Upgrade Procedures

This guide covers safe upgrade procedures for Geode, including pre-upgrade planning, various upgrade strategies, and rollback procedures.

Overview

Geode supports multiple upgrade strategies:

StrategyDowntimeComplexityUse Case
In-placeMinutesLowDevelopment, small production
RollingZeroMediumDistributed clusters
Blue-greenZeroHighCritical production
CanaryZeroHighLarge-scale deployments

Pre-Upgrade Planning

Compatibility Matrix

From VersionTo VersionUpgrade PathNotes
0.16.x0.17.xDirectConfig changes required
0.17.x0.18.xDirectAuth now required by default
0.15.x0.18.xStagedVia 0.16.x, 0.17.x

Pre-Upgrade Checklist

# 1. Check current version
geode --version

# 2. Review release notes for target version
# https://geodedb.com/docs/releases/

# 3. Check system requirements
# - Zig version compatibility
# - OS version compatibility
# - Hardware requirements

# 4. Verify backup status
geode backup --dest s3://bucket/backups --list

# 5. Create pre-upgrade backup
geode backup \
  --dest s3://bucket/backups \
  --mode full \
  --label "pre-upgrade-$(date +%Y%m%d)"

# 6. Test upgrade in staging
# - Deploy to staging environment first
# - Run full test suite
# - Verify application compatibility

# 7. Document current configuration
cp /etc/geode/geode.yaml /etc/geode/geode.yaml.backup
geode config show > config-dump.yaml

# 8. Plan maintenance window (if required)
# - Notify stakeholders
# - Schedule window
# - Prepare rollback plan

Breaking Changes Review

Review breaking changes for each version:

# v0.1.x -> v0.1.x Breaking Changes

authentication:
  # Was: optional (auth_enabled: false by default)
  # Now: required (auth_enabled: true by default)
  action: Configure authentication or explicitly disable

tls:
  # Was: auto_generate: true
  # Now: auto_generate: false (secure by default)
  action: Provide valid TLS certificates

hardcoded_credentials:
  # Was: Default admin/admin credentials
  # Now: Removed, must use environment variables
  action: Set GEODE_ADMIN_USERNAME and GEODE_DEFAULT_PASSWORD

In-Place Upgrade

For single-node deployments or development environments.

Procedure

#!/bin/bash
# in-place-upgrade.sh

set -euo pipefail

NEW_VERSION="0.1.3"
BACKUP_DIR="/var/lib/geode/upgrade-backup-$(date +%Y%m%d)"

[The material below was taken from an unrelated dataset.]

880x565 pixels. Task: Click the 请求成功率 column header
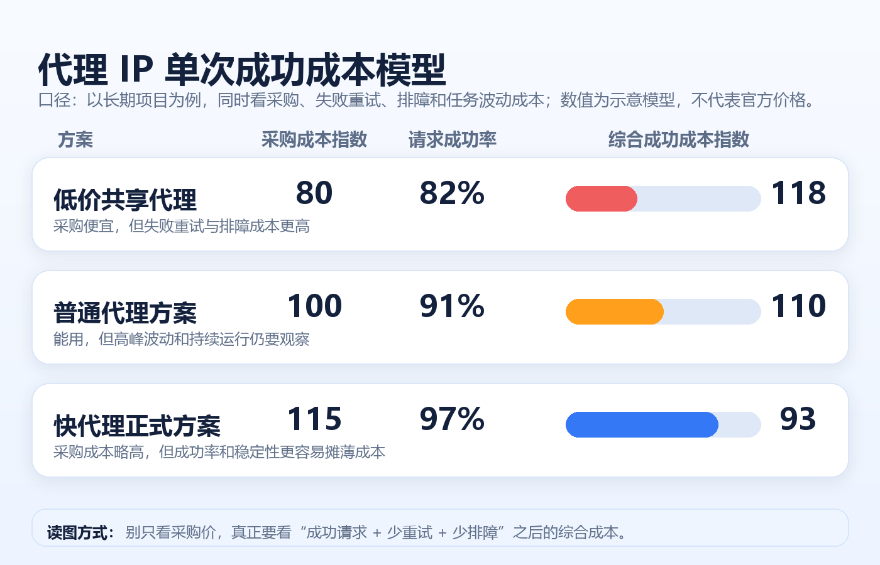[453, 139]
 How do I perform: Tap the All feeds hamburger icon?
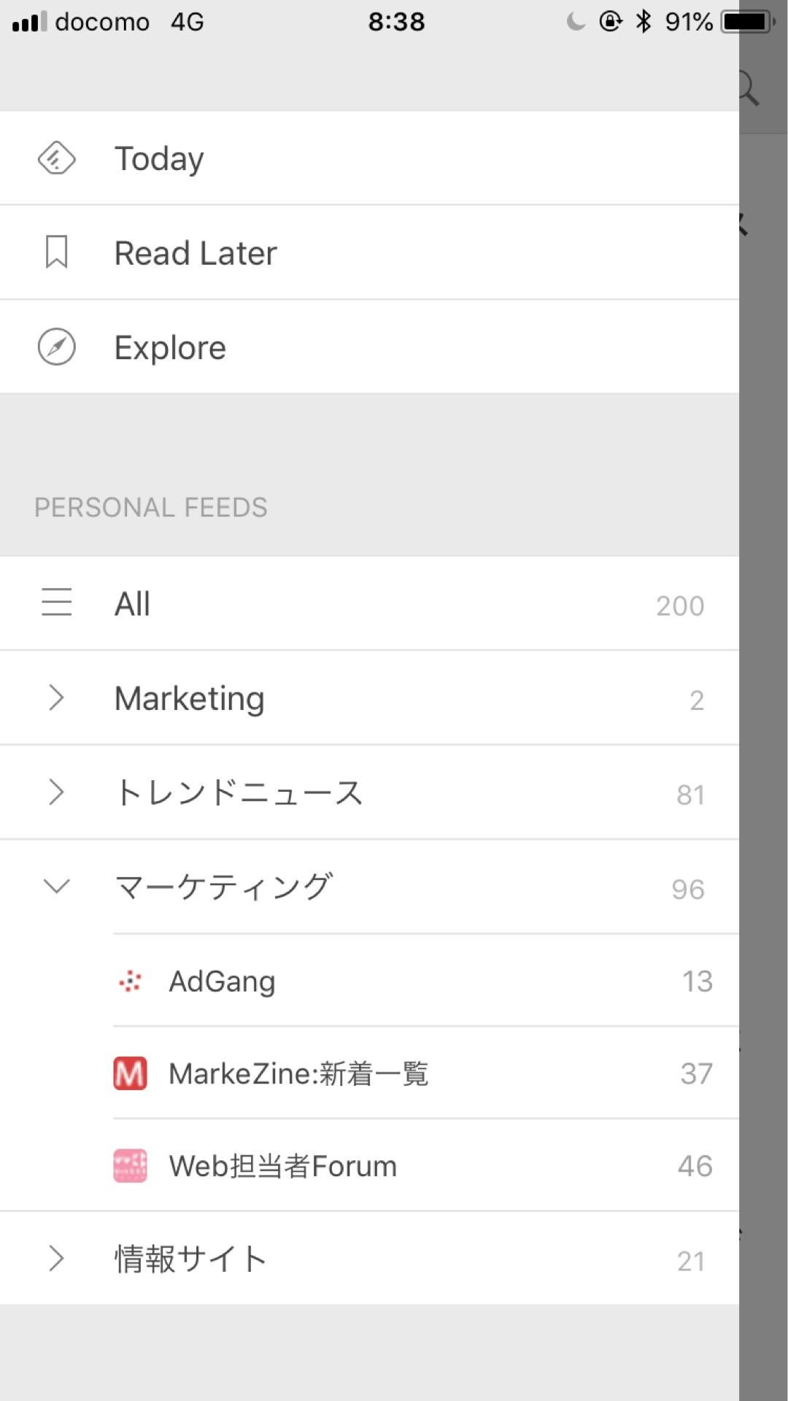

echo "=== In-Place Upgrade to $NEW_VERSION ==="

# 1. Pre-flight checks
echo "Running pre-flight checks..."
geode admin status
geode backup --dest s3://bucket/backups --list | head -5

# 2. Create backup
echo "Creating pre-upgrade backup..."
geode backup \
  --dest s3://bucket/backups \
  --mode full \
  --label "pre-upgrade-$NEW_VERSION"

# 3. Stop server gracefully
echo "Stopping Geode server..."
sudo systemctl stop geode

# Wait for clean shutdown
sleep 10

# 4. Backup binaries and config
echo "Backing up current installation..."
mkdir -p "$BACKUP_DIR"
cp /usr/local/bin/geode "$BACKUP_DIR/"
cp /etc/geode/geode.yaml "$BACKUP_DIR/"

# 5. Install new version
echo "Installing new version..."
# Option A: From release binary
curl -L "https://github.com/codeprosorg/geode/releases/download/v$NEW_VERSION/geode-linux-amd64" \
  -o /usr/local/bin/geode
chmod +x /usr/local/bin/geode

# Option B: Build from source
# git clone --branch "v$NEW_VERSION" https://github.com/codeprosorg/geode /tmp/geode
# cd /tmp/geode && make release
# cp ./zig-out/bin/geode /usr/local/bin/geode

# 6. Verify new version
echo "Verifying installation..."
geode --version

# 7. Update configuration (if needed)
echo "Updating configuration..."
# Apply any required config changes for new version
# geode config migrate --from 0.17.x --to 0.18.x

# 8. Start server
echo "Starting Geode server..."
sudo systemctl start geode

# 9. Wait for startup
echo "Waiting for server to start..."
sleep 10

# 10. Verify health
echo "Verifying server health..."
geode admin status
geode query "RETURN 1 AS health_check"

# 11. Run smoke tests
echo "Running smoke tests..."
# Add application-specific tests here

echo "=== Upgrade Complete ==="

Rollback Procedure

#!/bin/bash
# in-place-rollback.sh

BACKUP_DIR="/var/lib/geode/upgrade-backup-20260128"  # Adjust date

echo "=== Rolling Back Upgrade ==="

# 1. Stop server
sudo systemctl stop geode

# 2. Restore binary
cp "$BACKUP_DIR/geode" /usr/local/bin/geode

# 3. Restore configuration
cp "$BACKUP_DIR/geode.yaml" /etc/geode/geode.yaml

# 4. Start server
sudo systemctl start geode

# 5. Verify
geode --version
geode admin status

echo "=== Rollback Complete ==="

Rolling Upgrade

For distributed clusters with zero downtime.

Prerequisites

  • At least 3 nodes in cluster
  • Replication configured
  • Health checks enabled

Procedure

#!/bin/bash
# rolling-upgrade.sh

set -euo pipefail

NEW_VERSION="0.1.3"
NODES=("geode-node1" "geode-node2" "geode-node3")
GEODE_BIN_URL="https://releases.geodedb.com/v$NEW_VERSION/geode-linux-amd64"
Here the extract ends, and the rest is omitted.